All the pieces are coming together ahead of the 2016 Assembly Election. The selection of Patsy McGlone and Nichola Mallon tonight means there are only four (at most) constituencies to name a candidate(s).

So far:

Foyle: Colum Eastwood. Mark H Durkan. Gerard Diver.

South Belfast: Fearghal McKinney. Claire Hanna.

Upper Bann: Dolores Kelly.

South Antrim: Roisin Lynch.

East Antrim: Margaret Anne McKillop.

North Antrim: Connor Duncan.

South Down: Sean Rogers. Colin McGrath. Sinead Challinor.

Armagh-Newry: Karen McKevitt.
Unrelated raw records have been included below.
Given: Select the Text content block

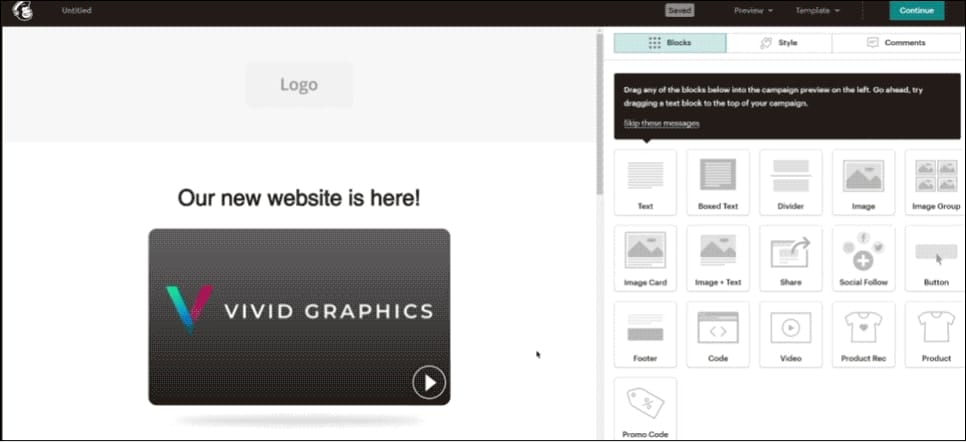Looking at the screenshot, I should coord(645,181).
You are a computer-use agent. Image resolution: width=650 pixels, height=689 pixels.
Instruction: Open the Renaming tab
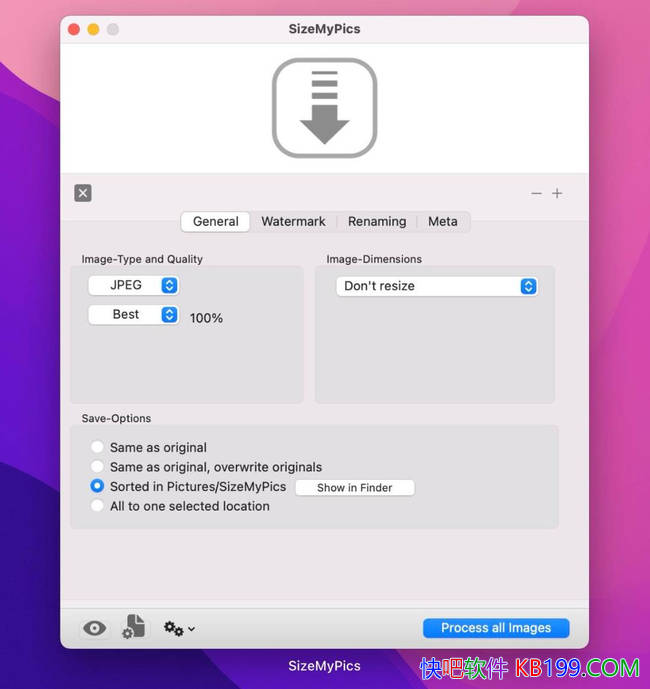point(377,221)
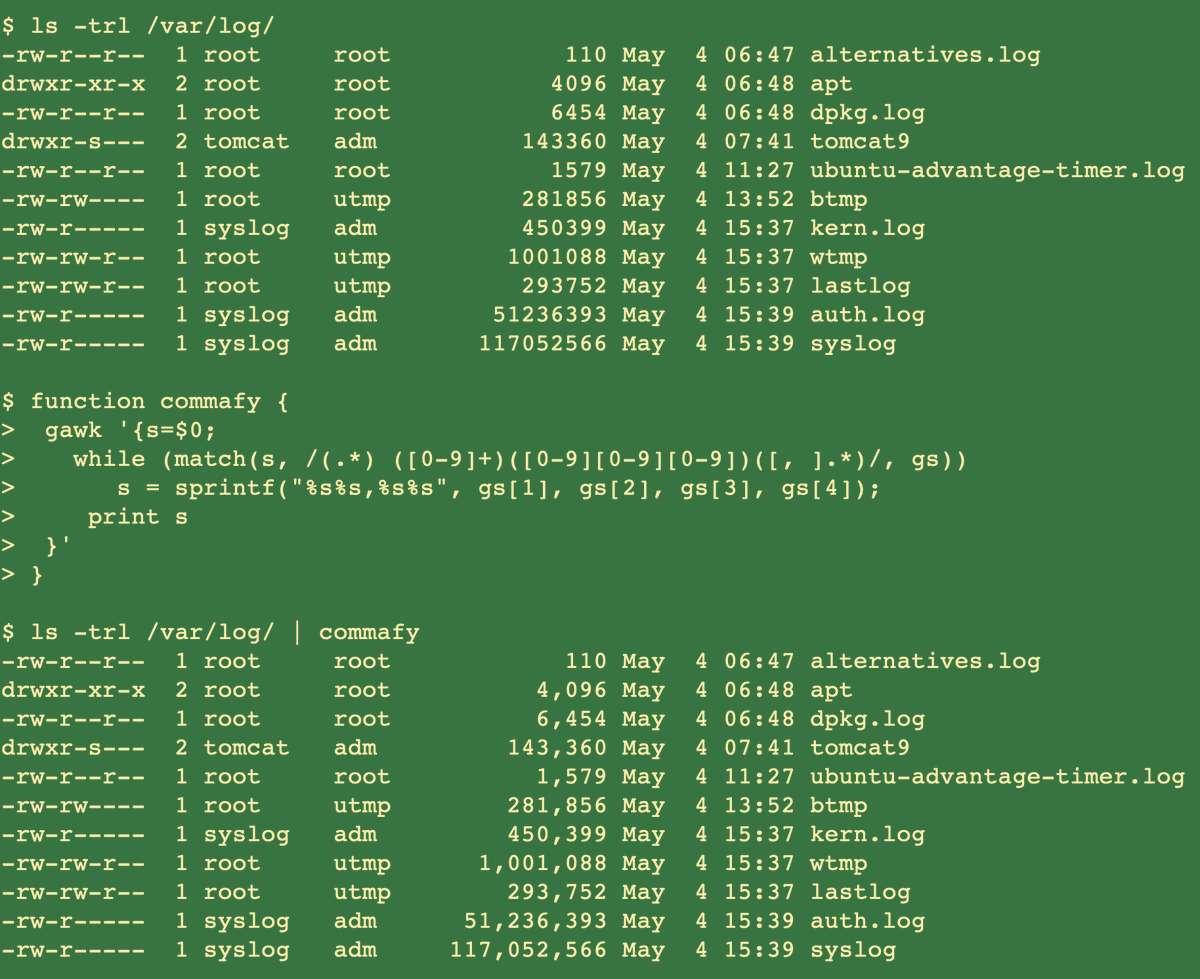Select the word "gawk" in the function

pyautogui.click(x=73, y=430)
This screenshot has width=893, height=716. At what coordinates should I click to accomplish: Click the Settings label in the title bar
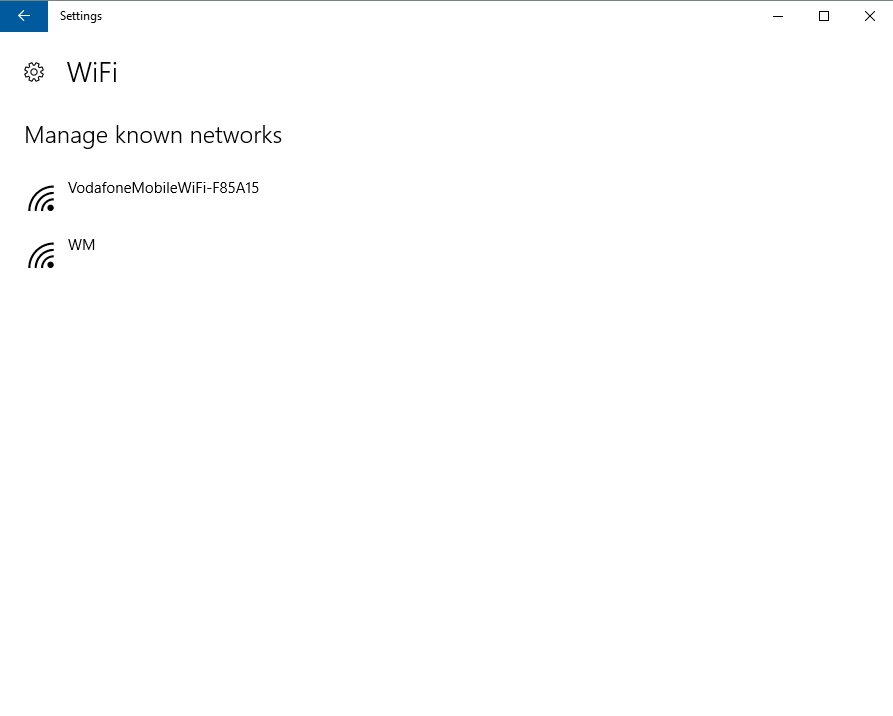tap(80, 16)
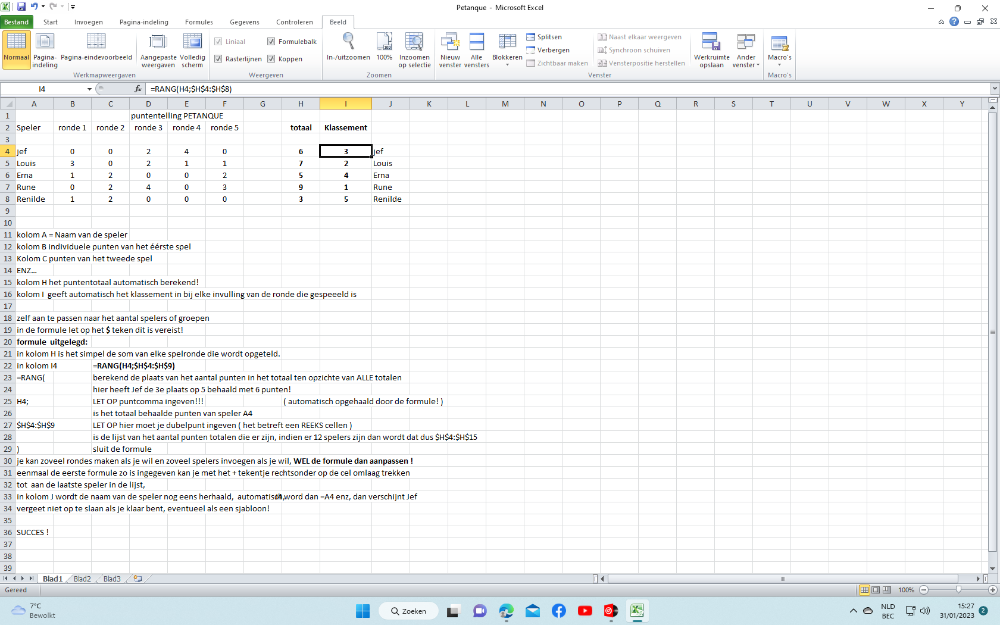The width and height of the screenshot is (1000, 625).
Task: Switch to Pagina-indeling workbook view icon
Action: pos(44,42)
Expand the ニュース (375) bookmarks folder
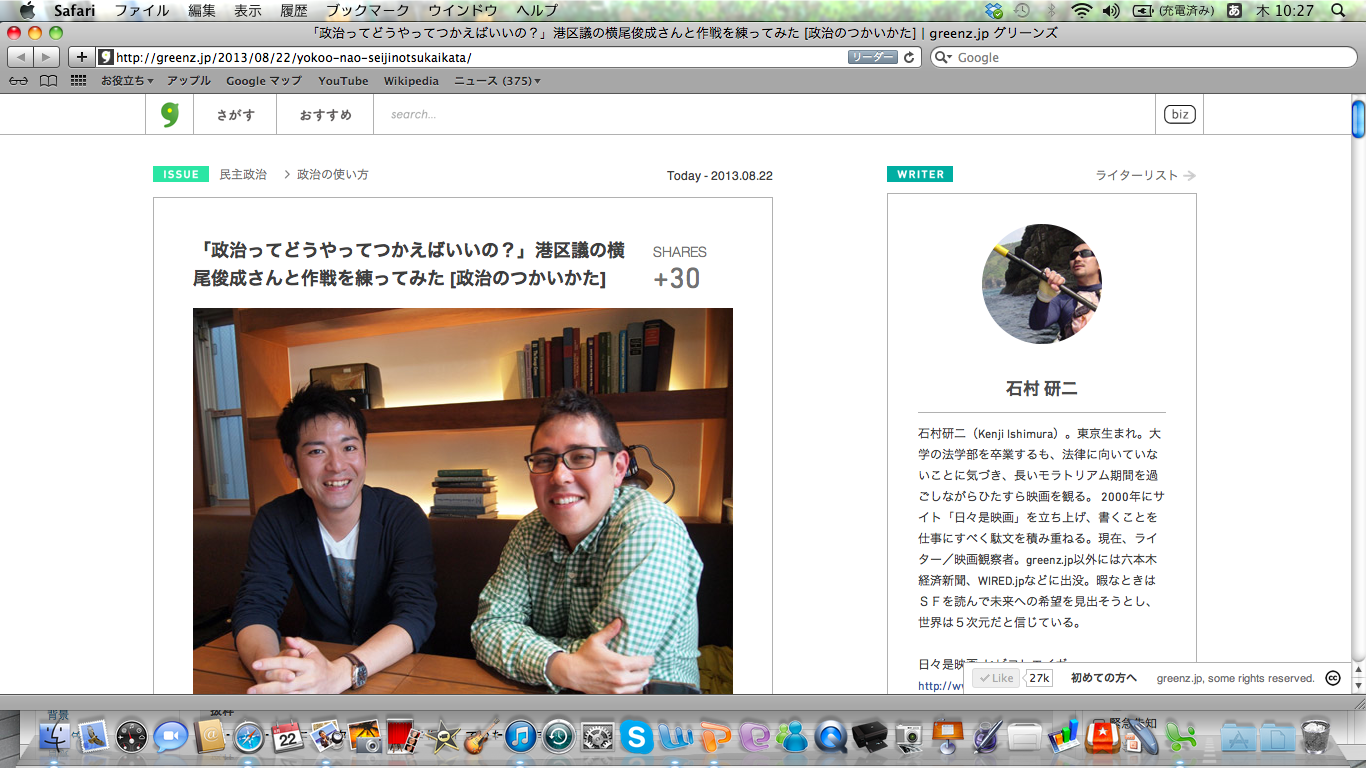This screenshot has height=768, width=1366. (497, 81)
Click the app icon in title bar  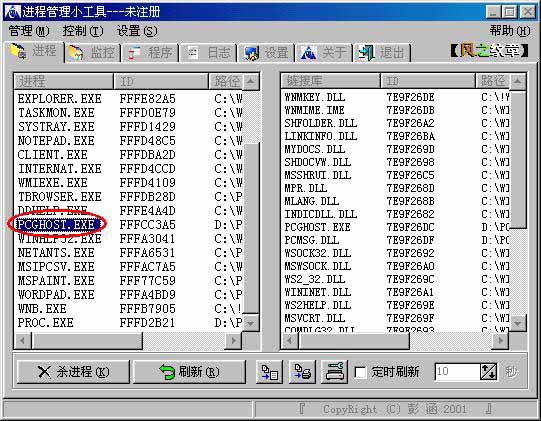click(x=12, y=11)
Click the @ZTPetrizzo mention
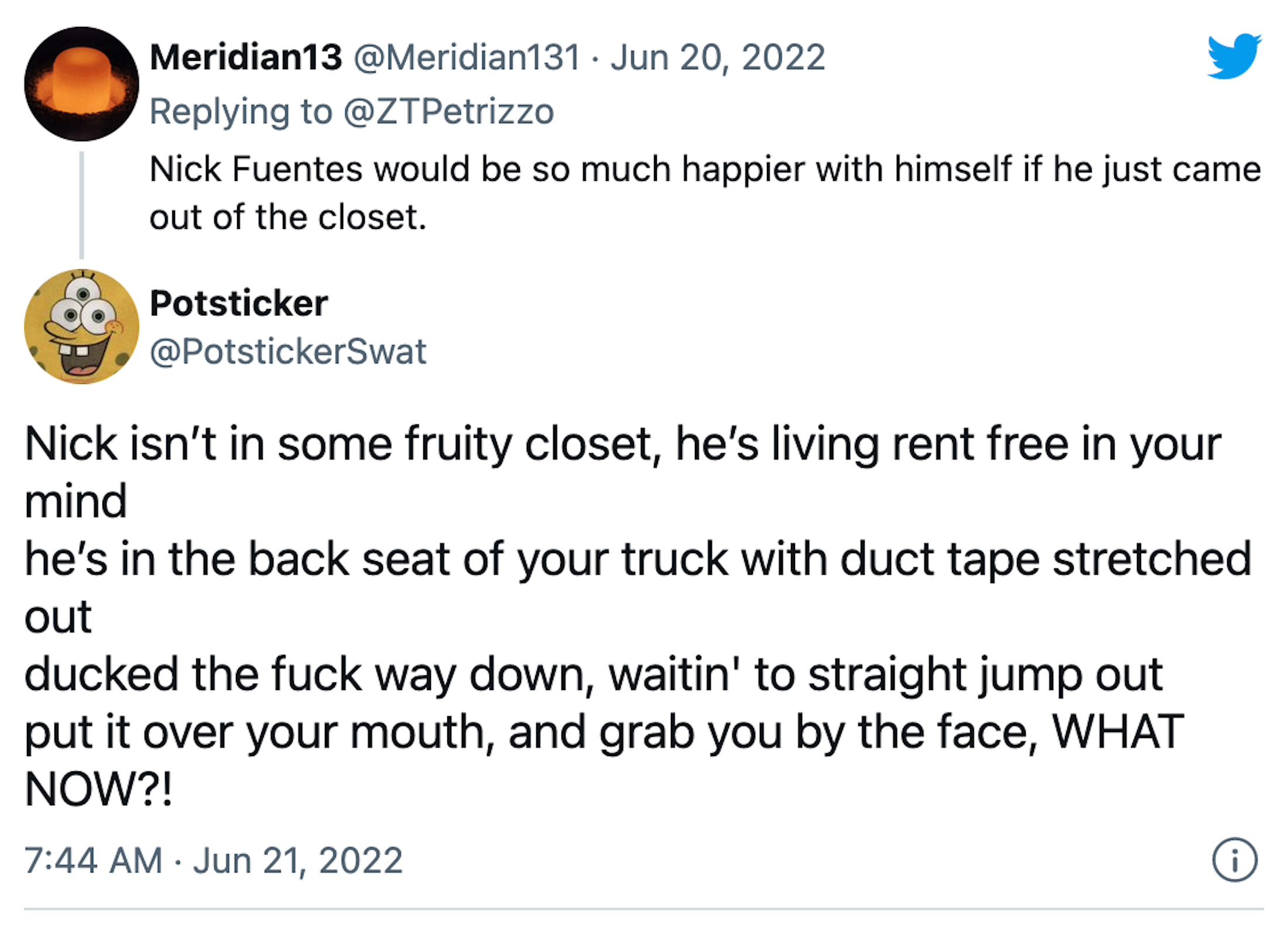 click(x=448, y=111)
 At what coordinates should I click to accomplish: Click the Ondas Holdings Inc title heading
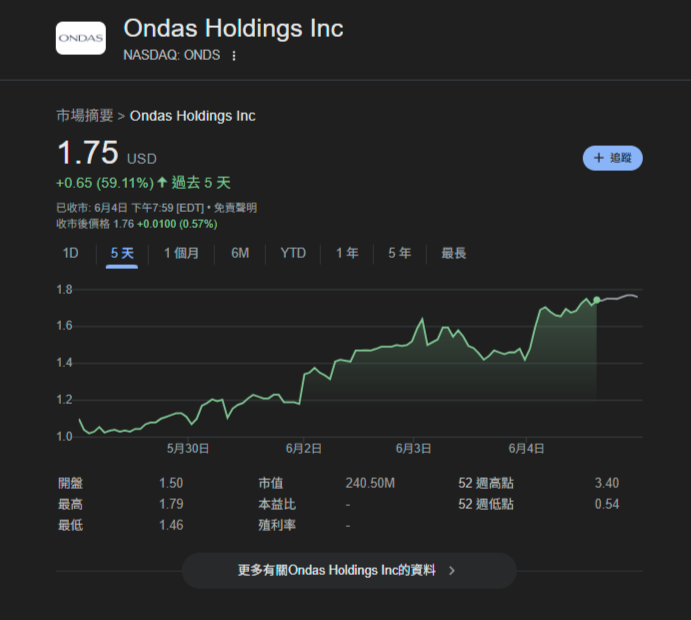pos(233,28)
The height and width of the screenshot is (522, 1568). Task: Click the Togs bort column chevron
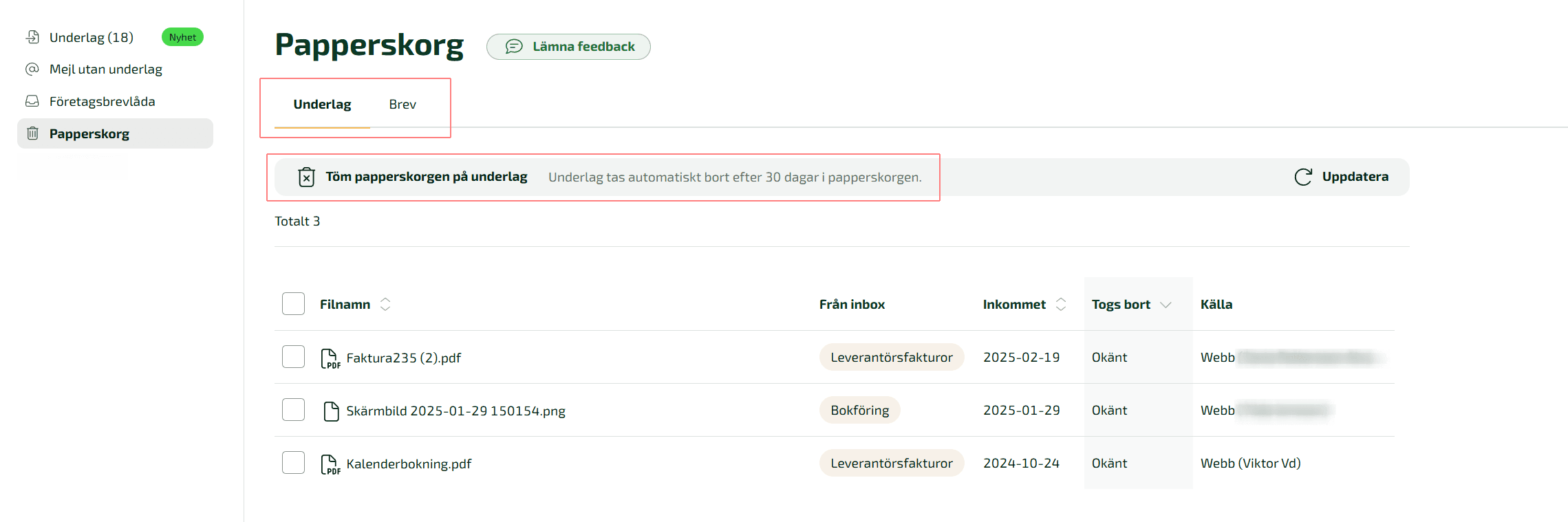(1166, 305)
Justin McNulty.

Fermanagh-South Tyrone: Richie McPhillips.

West Tyrone: Danie Wray McCrossan.

Mid Ulster: Patsy McGlone.

North Belfast: Nichola Mallon.

Lagan Valley: Pat Catney.

Strangford: Joe Boyle and/or Terry Andrews***

East Derry: not yet decided (as far as I know) but likely to be two candidates …possibly both women.

West Belfast: not yet decided (as far as I know) and that might mean a surprise.

East Belfast: obviously not a natural SDLP stronghold and while I have a hunch, it would be unfair to say.

North Down: same situation. Unfair to name my hunch.

***Strangford ….the SDLP Annual Report at Conference named both Joe and Terry. But my understanding is that only one will be on paper.